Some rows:
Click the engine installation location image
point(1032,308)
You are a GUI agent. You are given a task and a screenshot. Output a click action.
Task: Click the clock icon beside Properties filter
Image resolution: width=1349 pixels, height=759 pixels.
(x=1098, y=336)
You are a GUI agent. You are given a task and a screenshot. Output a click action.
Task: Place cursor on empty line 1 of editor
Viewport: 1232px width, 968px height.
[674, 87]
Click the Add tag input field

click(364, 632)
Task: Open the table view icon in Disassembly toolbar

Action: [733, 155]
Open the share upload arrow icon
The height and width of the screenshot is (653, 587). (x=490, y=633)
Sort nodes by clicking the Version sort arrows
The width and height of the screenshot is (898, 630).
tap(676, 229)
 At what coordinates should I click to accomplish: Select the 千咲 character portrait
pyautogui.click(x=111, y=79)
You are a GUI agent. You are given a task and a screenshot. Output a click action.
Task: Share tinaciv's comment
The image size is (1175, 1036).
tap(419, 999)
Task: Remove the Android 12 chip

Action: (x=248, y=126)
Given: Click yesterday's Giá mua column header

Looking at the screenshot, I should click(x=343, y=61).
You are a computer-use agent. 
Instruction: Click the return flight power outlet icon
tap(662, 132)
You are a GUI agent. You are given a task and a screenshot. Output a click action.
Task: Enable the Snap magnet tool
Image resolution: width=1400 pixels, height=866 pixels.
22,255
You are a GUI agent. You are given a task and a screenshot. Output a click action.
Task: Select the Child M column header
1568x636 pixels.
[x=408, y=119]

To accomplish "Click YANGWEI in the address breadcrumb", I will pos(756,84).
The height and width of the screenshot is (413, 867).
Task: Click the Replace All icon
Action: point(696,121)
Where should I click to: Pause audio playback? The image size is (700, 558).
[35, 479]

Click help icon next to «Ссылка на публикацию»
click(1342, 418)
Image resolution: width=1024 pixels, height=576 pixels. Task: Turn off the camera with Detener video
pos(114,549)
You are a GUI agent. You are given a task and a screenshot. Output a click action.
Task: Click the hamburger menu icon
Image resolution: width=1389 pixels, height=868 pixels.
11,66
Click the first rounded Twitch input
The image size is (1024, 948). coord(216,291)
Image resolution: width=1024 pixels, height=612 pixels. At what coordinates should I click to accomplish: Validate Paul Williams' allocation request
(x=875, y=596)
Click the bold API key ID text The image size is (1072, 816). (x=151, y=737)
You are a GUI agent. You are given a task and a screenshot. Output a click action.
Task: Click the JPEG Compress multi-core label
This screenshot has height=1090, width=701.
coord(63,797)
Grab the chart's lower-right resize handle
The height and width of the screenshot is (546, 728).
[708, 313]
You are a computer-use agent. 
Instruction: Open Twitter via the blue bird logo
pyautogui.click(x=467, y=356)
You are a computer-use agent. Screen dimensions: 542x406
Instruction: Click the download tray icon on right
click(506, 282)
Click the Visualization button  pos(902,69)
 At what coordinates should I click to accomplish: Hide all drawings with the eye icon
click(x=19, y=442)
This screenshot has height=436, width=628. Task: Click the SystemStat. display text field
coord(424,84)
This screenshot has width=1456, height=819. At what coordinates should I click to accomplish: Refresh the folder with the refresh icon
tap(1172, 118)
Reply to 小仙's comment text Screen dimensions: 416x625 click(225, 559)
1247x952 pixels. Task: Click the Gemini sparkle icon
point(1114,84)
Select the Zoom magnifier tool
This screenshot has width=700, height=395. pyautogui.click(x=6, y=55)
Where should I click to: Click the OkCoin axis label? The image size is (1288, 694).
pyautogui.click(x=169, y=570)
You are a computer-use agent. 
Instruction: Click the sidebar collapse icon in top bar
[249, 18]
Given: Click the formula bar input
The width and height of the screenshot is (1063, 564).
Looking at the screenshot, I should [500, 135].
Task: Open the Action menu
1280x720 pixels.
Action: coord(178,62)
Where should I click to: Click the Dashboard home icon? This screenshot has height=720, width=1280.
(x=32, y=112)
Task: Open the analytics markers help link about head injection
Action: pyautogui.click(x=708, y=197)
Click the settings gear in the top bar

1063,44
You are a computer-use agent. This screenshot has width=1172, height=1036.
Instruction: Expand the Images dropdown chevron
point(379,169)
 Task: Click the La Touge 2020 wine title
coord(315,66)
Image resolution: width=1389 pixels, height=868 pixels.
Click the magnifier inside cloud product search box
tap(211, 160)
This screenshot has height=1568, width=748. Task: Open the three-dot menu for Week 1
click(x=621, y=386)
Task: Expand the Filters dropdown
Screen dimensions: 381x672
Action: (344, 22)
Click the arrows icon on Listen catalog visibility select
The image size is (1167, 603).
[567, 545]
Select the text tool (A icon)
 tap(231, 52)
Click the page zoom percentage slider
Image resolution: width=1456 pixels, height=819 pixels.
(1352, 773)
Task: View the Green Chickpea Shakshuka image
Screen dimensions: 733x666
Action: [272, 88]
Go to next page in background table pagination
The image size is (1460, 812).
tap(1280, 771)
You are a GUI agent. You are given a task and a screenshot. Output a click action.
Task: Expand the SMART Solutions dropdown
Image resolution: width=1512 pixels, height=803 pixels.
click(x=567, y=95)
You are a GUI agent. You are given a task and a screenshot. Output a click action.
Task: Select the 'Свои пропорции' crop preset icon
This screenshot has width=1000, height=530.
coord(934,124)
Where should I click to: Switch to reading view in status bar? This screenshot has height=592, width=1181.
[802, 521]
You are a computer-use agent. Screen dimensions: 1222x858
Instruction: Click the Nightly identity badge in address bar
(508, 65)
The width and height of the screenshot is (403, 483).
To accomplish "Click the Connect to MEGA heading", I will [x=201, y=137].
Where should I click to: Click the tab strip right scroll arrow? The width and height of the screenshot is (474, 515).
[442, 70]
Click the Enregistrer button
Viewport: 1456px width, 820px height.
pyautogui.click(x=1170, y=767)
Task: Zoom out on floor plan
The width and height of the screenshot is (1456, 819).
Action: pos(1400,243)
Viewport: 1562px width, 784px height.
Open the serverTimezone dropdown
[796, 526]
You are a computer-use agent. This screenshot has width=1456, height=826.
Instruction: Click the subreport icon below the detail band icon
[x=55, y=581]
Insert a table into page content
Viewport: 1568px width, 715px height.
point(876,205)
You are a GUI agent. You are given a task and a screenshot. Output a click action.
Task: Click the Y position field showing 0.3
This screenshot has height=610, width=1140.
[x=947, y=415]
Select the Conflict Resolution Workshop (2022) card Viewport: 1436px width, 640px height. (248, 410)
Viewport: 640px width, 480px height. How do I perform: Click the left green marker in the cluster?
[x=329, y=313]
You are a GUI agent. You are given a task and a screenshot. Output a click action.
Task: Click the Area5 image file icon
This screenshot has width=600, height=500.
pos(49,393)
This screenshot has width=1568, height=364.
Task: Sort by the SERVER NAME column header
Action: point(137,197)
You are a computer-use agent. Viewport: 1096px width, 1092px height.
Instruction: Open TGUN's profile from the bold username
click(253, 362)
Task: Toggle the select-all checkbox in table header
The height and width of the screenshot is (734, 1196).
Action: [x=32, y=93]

TASK GOAL: Copy every one of the rows above word for word.

ANSWER:
Click the engine installation location image
point(1032,308)
You are a GUI agent. You are given a task and a screenshot. Output a click action.
Task: Click the clock icon beside Properties filter
Image resolution: width=1349 pixels, height=759 pixels.
(x=1098, y=336)
You are a GUI agent. You are given a task and a screenshot. Output a click action.
Task: Place cursor on empty line 1 of editor
Viewport: 1232px width, 968px height.
[674, 87]
Click the Add tag input field

click(364, 632)
Task: Open the table view icon in Disassembly toolbar

Action: [733, 155]
Open the share upload arrow icon
The height and width of the screenshot is (653, 587). (x=490, y=633)
Sort nodes by clicking the Version sort arrows
The width and height of the screenshot is (898, 630).
tap(676, 229)
 At what coordinates should I click to accomplish: Select the 千咲 character portrait
pyautogui.click(x=111, y=79)
You are a GUI agent. You are given a task and a screenshot. Output a click action.
Task: Share tinaciv's comment
The image size is (1175, 1036).
tap(419, 999)
Task: Remove the Android 12 chip

Action: (x=248, y=126)
Given: Click yesterday's Giá mua column header

Looking at the screenshot, I should click(x=343, y=61).
You are a computer-use agent. 
Instruction: Click the return flight power outlet icon
tap(662, 132)
You are a GUI agent. You are given a task and a screenshot. Output a click action.
Task: Enable the Snap magnet tool
Image resolution: width=1400 pixels, height=866 pixels.
22,255
You are a GUI agent. You are given a task and a screenshot. Output a click action.
Task: Select the Child M column header
1568x636 pixels.
[x=408, y=119]

To accomplish "Click YANGWEI in the address breadcrumb", I will pos(756,84).
The height and width of the screenshot is (413, 867).
Task: Click the Replace All icon
Action: point(696,121)
Where should I click to: Pause audio playback? The image size is (700, 558).
[35, 479]

Click help icon next to «Ссылка на публикацию»
click(1342, 418)
Image resolution: width=1024 pixels, height=576 pixels. Task: Turn off the camera with Detener video
pos(114,549)
You are a GUI agent. You are given a task and a screenshot. Output a click action.
Task: Click the hamburger menu icon
Image resolution: width=1389 pixels, height=868 pixels.
11,66
Click the first rounded Twitch input
The image size is (1024, 948). coord(216,291)
Image resolution: width=1024 pixels, height=612 pixels. At what coordinates should I click to accomplish: Validate Paul Williams' allocation request
(x=875, y=596)
Click the bold API key ID text The image size is (1072, 816). (x=151, y=737)
You are a GUI agent. You are given a task and a screenshot. Output a click action.
Task: Click the JPEG Compress multi-core label
This screenshot has height=1090, width=701.
coord(63,797)
Grab the chart's lower-right resize handle
The height and width of the screenshot is (546, 728).
[708, 313]
You are a computer-use agent. 
Instruction: Open Twitter via the blue bird logo
pyautogui.click(x=467, y=356)
You are a computer-use agent. Screen dimensions: 542x406
Instruction: Click the download tray icon on right
click(506, 282)
Click the Visualization button  pos(902,69)
 At what coordinates should I click to accomplish: Hide all drawings with the eye icon
click(x=19, y=442)
This screenshot has height=436, width=628. Task: Click the SystemStat. display text field
coord(424,84)
This screenshot has width=1456, height=819. At what coordinates should I click to accomplish: Refresh the folder with the refresh icon
tap(1172, 118)
Reply to 小仙's comment text Screen dimensions: 416x625 click(225, 559)
1247x952 pixels. Task: Click the Gemini sparkle icon
point(1114,84)
Select the Zoom magnifier tool
This screenshot has width=700, height=395. pyautogui.click(x=6, y=55)
Where should I click to: Click the OkCoin axis label? The image size is (1288, 694).
pyautogui.click(x=169, y=570)
You are a computer-use agent. 
Instruction: Click the sidebar collapse icon in top bar
[249, 18]
Given: Click the formula bar input
The width and height of the screenshot is (1063, 564).
Looking at the screenshot, I should [500, 135].
Task: Open the Action menu
1280x720 pixels.
Action: coord(178,62)
Where should I click to: Click the Dashboard home icon? This screenshot has height=720, width=1280.
(x=32, y=112)
Task: Open the analytics markers help link about head injection
Action: pyautogui.click(x=708, y=197)
Click the settings gear in the top bar

1063,44
You are a computer-use agent. This screenshot has width=1172, height=1036.
Instruction: Expand the Images dropdown chevron
point(379,169)
 Task: Click the La Touge 2020 wine title
coord(315,66)
Image resolution: width=1389 pixels, height=868 pixels.
Click the magnifier inside cloud product search box
tap(211, 160)
This screenshot has height=1568, width=748. Task: Open the three-dot menu for Week 1
click(x=621, y=386)
Task: Expand the Filters dropdown
Screen dimensions: 381x672
Action: (344, 22)
Click the arrows icon on Listen catalog visibility select
The image size is (1167, 603).
[567, 545]
Select the text tool (A icon)
 tap(231, 52)
Click the page zoom percentage slider
Image resolution: width=1456 pixels, height=819 pixels.
(1352, 773)
Task: View the Green Chickpea Shakshuka image
Screen dimensions: 733x666
Action: [272, 88]
Go to next page in background table pagination
The image size is (1460, 812).
tap(1280, 771)
You are a GUI agent. You are given a task and a screenshot. Output a click action.
Task: Expand the SMART Solutions dropdown
Image resolution: width=1512 pixels, height=803 pixels.
click(x=567, y=95)
You are a GUI agent. You are given a task and a screenshot. Output a click action.
Task: Select the 'Свои пропорции' crop preset icon
This screenshot has width=1000, height=530.
coord(934,124)
Where should I click to: Switch to reading view in status bar? This screenshot has height=592, width=1181.
[802, 521]
You are a computer-use agent. Screen dimensions: 1222x858
Instruction: Click the Nightly identity badge in address bar
(508, 65)
The width and height of the screenshot is (403, 483).
To accomplish "Click the Connect to MEGA heading", I will [x=201, y=137].
Where should I click to: Click the tab strip right scroll arrow? The width and height of the screenshot is (474, 515).
[442, 70]
Click the Enregistrer button
Viewport: 1456px width, 820px height.
pyautogui.click(x=1170, y=767)
Task: Zoom out on floor plan
The width and height of the screenshot is (1456, 819).
Action: pos(1400,243)
Viewport: 1562px width, 784px height.
Open the serverTimezone dropdown
[796, 526]
You are a computer-use agent. This screenshot has width=1456, height=826.
Instruction: Click the subreport icon below the detail band icon
[x=55, y=581]
Insert a table into page content
Viewport: 1568px width, 715px height.
point(876,205)
You are a GUI agent. You are given a task and a screenshot. Output a click action.
Task: Click the Y position field showing 0.3
This screenshot has height=610, width=1140.
[x=947, y=415]
Select the Conflict Resolution Workshop (2022) card Viewport: 1436px width, 640px height. (248, 410)
Viewport: 640px width, 480px height. How do I perform: Click the left green marker in the cluster?
[x=329, y=313]
You are a GUI agent. You are given a task and a screenshot. Output a click action.
Task: Click the Area5 image file icon
This screenshot has width=600, height=500.
pos(49,393)
This screenshot has width=1568, height=364.
Task: Sort by the SERVER NAME column header
Action: point(137,197)
You are a computer-use agent. Viewport: 1096px width, 1092px height.
Instruction: Open TGUN's profile from the bold username
click(253, 362)
Task: Toggle the select-all checkbox in table header
The height and width of the screenshot is (734, 1196).
Action: [x=32, y=93]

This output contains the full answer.